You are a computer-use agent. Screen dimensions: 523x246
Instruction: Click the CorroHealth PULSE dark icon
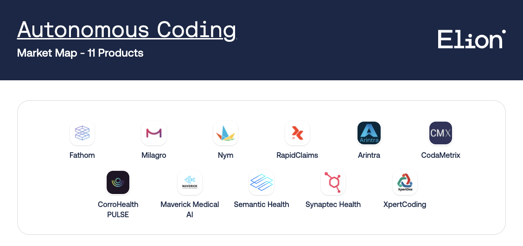pos(118,182)
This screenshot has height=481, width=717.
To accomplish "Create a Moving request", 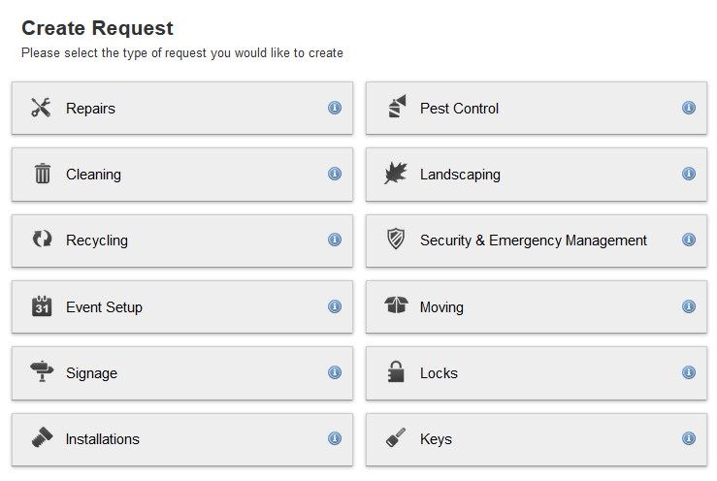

→ What you should do: Copy the rows above word for word, leaving out the pictures.

→ Full response:
You are a computer-use agent. Screen dimensions: 523x246
Instruction: Click the CorroHealth PULSE dark icon
pos(118,182)
This screenshot has height=481, width=717.
To accomplish "Create a Moving request", 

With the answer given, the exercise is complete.